(Textauszug):
──────────────────────────────

# Vorkommenmarkirung in NetBeans 5.0?



## alehandro (21. Jun 2006)

Hallo Leute,
also es geht darum, dass ich seit einiger Zeit NetBeans benutze statt Eclipse und dieses feature -> *alle Vorkommen einer Variable automatisch mit farbigem Hintergrund, darzustellen*, sehr sehr vermisse.
bzw. was ich total sinnvoll finde ist die Vorkommen in der Übersichtsskala (der Balken rechts) mit kleinen "Sprungmarken" zu versehen, was die Navigation im code sehr erleichtert.

Ich habe in NetBeans vergebens danach gesucht. Gibt es so was in NetBeans ünerhaupt? Wenn ja -> wie schalte ich es ein. Wenn Nein, welche Tipps könnt ihr mir geben um es zu ersetzen oder einfach zum effektiven Nutzen der IDE damit ich mit fremden Code etc. besser zurecht komme?

──────────────────────────────

(Material):
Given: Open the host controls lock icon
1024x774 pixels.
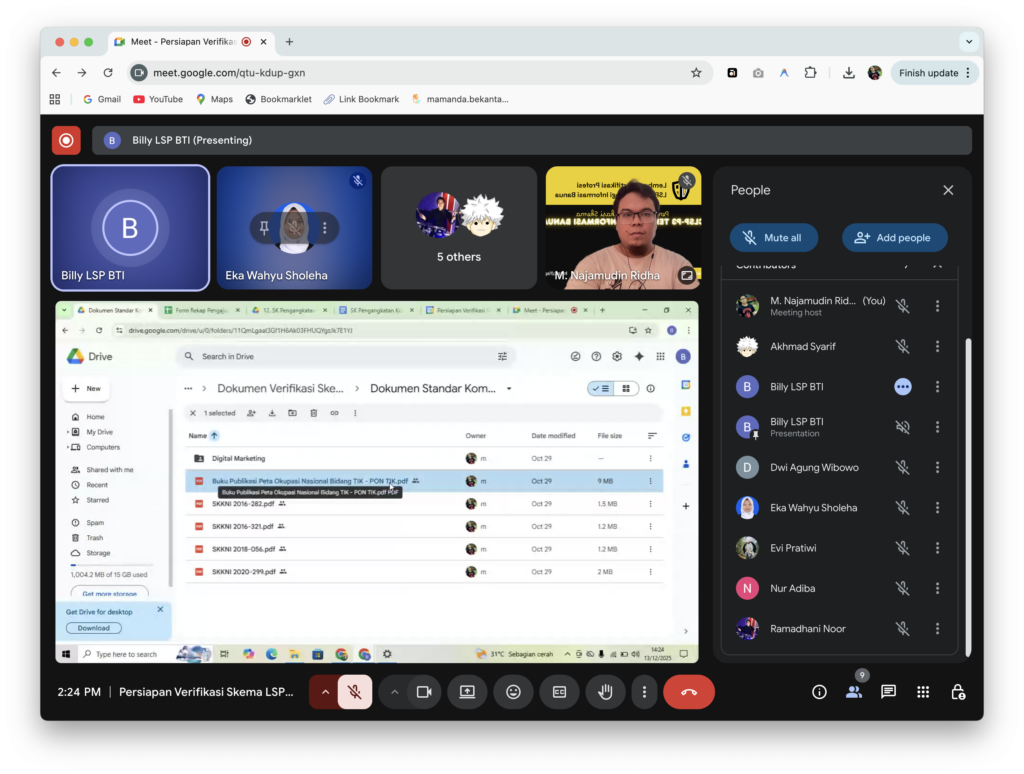Looking at the screenshot, I should click(957, 692).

──────────────────────────────

(Aufgabe):
Prüfe, ob die Aussagen (a), (b) und (c) zum Textauszug passen, und antworte jeweils mit Ja oder Nein samt den entscheidenden Worten im genauen Wortlaut.
(a) Der Schreiber arbeitet seit einiger Zeit mit NetBeans statt mit Eclipse.
(b) Der Schreiber hat die gesuchte Funktion in NetBeans bereits gefunden.
(c) Laut dem Schreiber erleichtern Sprungmarken in der Übersichtsskala die Navigation im Code.
Das Material stammt aus einer anderen Quelle als der Textauszug.

(Lösung):
(a) Ja: „seit einiger Zeit NetBeans benutze statt Eclipse“
(b) Nein: „Ich habe in NetBeans vergebens danach gesucht.“
(c) Ja: „was die Navigation im code sehr erleichtert“